## GOAL OF THE EXERCISE
Format the entries from the line containing "The image size is (860, 483)." through the line containing "Action: tap(234, 225)" as a numbered list, leaving out any blank lines. Include both of those lines and nothing outside that range.

## RECORDS
##############################

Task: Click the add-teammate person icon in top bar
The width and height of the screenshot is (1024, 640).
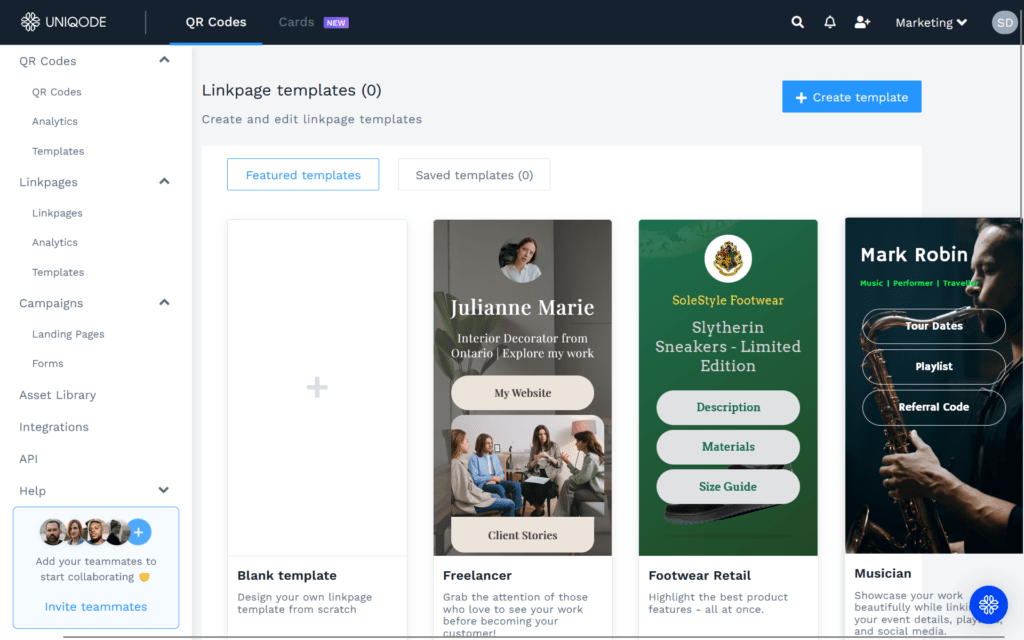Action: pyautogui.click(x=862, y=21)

##############################

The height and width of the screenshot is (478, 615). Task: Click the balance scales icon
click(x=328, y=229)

##############################

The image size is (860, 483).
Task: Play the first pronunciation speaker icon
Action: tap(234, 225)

##############################

## ANSWER FOR THE TASK
1. The image size is (860, 483).
2. Task: Play the first pronunciation speaker icon
3. Action: tap(234, 225)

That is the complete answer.